Exercise aim ::
Change every "GUI agent" in the lines below to "screen assistant". Leave all other wording unchanged.

[Rows of pointing data]
◆ ◆ ◆ ◆
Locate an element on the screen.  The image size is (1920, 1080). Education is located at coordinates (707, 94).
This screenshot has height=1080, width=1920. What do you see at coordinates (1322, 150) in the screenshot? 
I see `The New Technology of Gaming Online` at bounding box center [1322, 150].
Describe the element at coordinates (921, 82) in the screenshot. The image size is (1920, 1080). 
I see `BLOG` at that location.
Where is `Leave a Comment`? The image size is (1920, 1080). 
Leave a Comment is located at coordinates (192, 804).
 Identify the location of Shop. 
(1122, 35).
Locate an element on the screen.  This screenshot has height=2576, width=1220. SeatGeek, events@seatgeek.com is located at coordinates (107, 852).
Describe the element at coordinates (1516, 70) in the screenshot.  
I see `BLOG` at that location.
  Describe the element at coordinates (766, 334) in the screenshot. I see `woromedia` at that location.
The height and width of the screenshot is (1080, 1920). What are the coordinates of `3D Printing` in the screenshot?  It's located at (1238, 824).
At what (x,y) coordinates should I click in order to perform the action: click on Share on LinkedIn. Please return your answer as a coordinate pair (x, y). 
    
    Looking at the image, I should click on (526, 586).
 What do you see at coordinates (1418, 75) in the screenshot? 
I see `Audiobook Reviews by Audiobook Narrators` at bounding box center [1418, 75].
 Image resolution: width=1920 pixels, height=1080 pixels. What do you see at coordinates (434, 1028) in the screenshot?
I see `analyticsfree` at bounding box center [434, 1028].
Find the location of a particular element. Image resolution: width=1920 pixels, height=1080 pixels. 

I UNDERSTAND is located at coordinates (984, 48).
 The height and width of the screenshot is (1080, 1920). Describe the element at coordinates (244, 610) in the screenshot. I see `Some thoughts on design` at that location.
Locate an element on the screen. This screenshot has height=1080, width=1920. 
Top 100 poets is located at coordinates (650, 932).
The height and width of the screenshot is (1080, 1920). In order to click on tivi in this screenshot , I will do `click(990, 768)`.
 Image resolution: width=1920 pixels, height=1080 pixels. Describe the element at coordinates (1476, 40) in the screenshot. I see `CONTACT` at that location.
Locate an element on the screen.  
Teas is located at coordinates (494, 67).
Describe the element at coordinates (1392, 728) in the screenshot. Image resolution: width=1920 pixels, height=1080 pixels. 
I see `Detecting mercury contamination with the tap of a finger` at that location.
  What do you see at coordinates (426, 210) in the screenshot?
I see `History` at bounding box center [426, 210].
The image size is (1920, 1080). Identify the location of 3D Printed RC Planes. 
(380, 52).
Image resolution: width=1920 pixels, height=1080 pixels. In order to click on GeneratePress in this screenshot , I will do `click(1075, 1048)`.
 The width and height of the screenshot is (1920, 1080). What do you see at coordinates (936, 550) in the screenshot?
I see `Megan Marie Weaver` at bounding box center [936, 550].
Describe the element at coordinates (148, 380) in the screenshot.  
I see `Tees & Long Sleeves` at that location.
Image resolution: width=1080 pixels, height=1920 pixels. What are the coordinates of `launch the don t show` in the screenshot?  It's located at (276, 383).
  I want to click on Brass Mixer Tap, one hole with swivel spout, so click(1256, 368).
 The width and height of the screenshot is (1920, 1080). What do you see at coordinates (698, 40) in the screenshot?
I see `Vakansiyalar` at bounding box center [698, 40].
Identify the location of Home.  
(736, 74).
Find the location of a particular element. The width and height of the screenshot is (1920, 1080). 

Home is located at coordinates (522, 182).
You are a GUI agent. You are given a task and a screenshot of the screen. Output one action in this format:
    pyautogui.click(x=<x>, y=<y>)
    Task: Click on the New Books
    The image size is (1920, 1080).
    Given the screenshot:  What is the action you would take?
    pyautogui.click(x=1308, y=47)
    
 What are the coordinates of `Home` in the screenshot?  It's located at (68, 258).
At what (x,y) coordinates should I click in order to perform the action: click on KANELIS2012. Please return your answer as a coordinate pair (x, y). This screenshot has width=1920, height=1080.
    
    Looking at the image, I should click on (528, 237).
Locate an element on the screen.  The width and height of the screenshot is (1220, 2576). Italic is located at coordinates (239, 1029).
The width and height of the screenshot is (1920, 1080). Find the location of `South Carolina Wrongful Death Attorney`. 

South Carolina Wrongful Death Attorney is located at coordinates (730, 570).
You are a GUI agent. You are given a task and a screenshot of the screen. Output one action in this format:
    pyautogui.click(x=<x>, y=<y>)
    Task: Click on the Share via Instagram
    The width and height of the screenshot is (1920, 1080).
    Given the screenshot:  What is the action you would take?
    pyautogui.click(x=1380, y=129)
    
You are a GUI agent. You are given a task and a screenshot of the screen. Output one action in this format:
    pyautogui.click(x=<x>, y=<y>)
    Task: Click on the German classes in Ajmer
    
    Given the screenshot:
◆ ◆ ◆ ◆
Solution for this task ::
Locate an element on the screen.  The image size is (1920, 1080). Education is located at coordinates (707, 94).
This screenshot has height=1080, width=1920. What do you see at coordinates (1322, 150) in the screenshot? 
I see `The New Technology of Gaming Online` at bounding box center [1322, 150].
Describe the element at coordinates (921, 82) in the screenshot. The image size is (1920, 1080). 
I see `BLOG` at that location.
Where is `Leave a Comment`? The image size is (1920, 1080). 
Leave a Comment is located at coordinates (192, 804).
 Identify the location of Shop. 
(1122, 35).
Locate an element on the screen.  This screenshot has height=2576, width=1220. SeatGeek, events@seatgeek.com is located at coordinates (107, 852).
Describe the element at coordinates (1516, 70) in the screenshot.  
I see `BLOG` at that location.
  Describe the element at coordinates (766, 334) in the screenshot. I see `woromedia` at that location.
The height and width of the screenshot is (1080, 1920). What are the coordinates of `3D Printing` in the screenshot?  It's located at (1238, 824).
At what (x,y) coordinates should I click in order to perform the action: click on Share on LinkedIn. Please return your answer as a coordinate pair (x, y). 
    
    Looking at the image, I should click on (526, 586).
 What do you see at coordinates (1418, 75) in the screenshot? 
I see `Audiobook Reviews by Audiobook Narrators` at bounding box center [1418, 75].
 Image resolution: width=1920 pixels, height=1080 pixels. What do you see at coordinates (434, 1028) in the screenshot?
I see `analyticsfree` at bounding box center [434, 1028].
Find the location of a particular element. Image resolution: width=1920 pixels, height=1080 pixels. 

I UNDERSTAND is located at coordinates (984, 48).
 The height and width of the screenshot is (1080, 1920). Describe the element at coordinates (244, 610) in the screenshot. I see `Some thoughts on design` at that location.
Locate an element on the screen. This screenshot has height=1080, width=1920. 
Top 100 poets is located at coordinates (650, 932).
The height and width of the screenshot is (1080, 1920). In order to click on tivi in this screenshot , I will do `click(990, 768)`.
 Image resolution: width=1920 pixels, height=1080 pixels. Describe the element at coordinates (1476, 40) in the screenshot. I see `CONTACT` at that location.
Locate an element on the screen.  
Teas is located at coordinates (494, 67).
Describe the element at coordinates (1392, 728) in the screenshot. Image resolution: width=1920 pixels, height=1080 pixels. 
I see `Detecting mercury contamination with the tap of a finger` at that location.
  What do you see at coordinates (426, 210) in the screenshot?
I see `History` at bounding box center [426, 210].
The image size is (1920, 1080). Identify the location of 3D Printed RC Planes. 
(380, 52).
Image resolution: width=1920 pixels, height=1080 pixels. In order to click on GeneratePress in this screenshot , I will do `click(1075, 1048)`.
 The width and height of the screenshot is (1920, 1080). What do you see at coordinates (936, 550) in the screenshot?
I see `Megan Marie Weaver` at bounding box center [936, 550].
Describe the element at coordinates (148, 380) in the screenshot.  
I see `Tees & Long Sleeves` at that location.
Image resolution: width=1080 pixels, height=1920 pixels. What are the coordinates of `launch the don t show` in the screenshot?  It's located at (276, 383).
  I want to click on Brass Mixer Tap, one hole with swivel spout, so click(1256, 368).
 The width and height of the screenshot is (1920, 1080). What do you see at coordinates (698, 40) in the screenshot?
I see `Vakansiyalar` at bounding box center [698, 40].
Identify the location of Home.  
(736, 74).
Find the location of a particular element. The width and height of the screenshot is (1920, 1080). 

Home is located at coordinates (522, 182).
You are a screen assistant. You are given a task and a screenshot of the screen. Output one action in this format:
    pyautogui.click(x=<x>, y=<y>)
    Task: Click on the New Books
    The image size is (1920, 1080).
    Given the screenshot:  What is the action you would take?
    pyautogui.click(x=1308, y=47)
    
 What are the coordinates of `Home` in the screenshot?  It's located at (68, 258).
At what (x,y) coordinates should I click in order to perform the action: click on KANELIS2012. Please return your answer as a coordinate pair (x, y). This screenshot has width=1920, height=1080.
    
    Looking at the image, I should click on (528, 237).
Locate an element on the screen.  The width and height of the screenshot is (1220, 2576). Italic is located at coordinates (239, 1029).
The width and height of the screenshot is (1920, 1080). Find the location of `South Carolina Wrongful Death Attorney`. 

South Carolina Wrongful Death Attorney is located at coordinates (730, 570).
You are a screen assistant. You are given a task and a screenshot of the screen. Output one action in this format:
    pyautogui.click(x=<x>, y=<y>)
    Task: Click on the Share via Instagram
    The width and height of the screenshot is (1920, 1080).
    Given the screenshot:  What is the action you would take?
    pyautogui.click(x=1380, y=129)
    
You are a screen assistant. You are given a task and a screenshot of the screen. Output one action in this format:
    pyautogui.click(x=<x>, y=<y>)
    Task: Click on the German classes in Ajmer
    
    Given the screenshot:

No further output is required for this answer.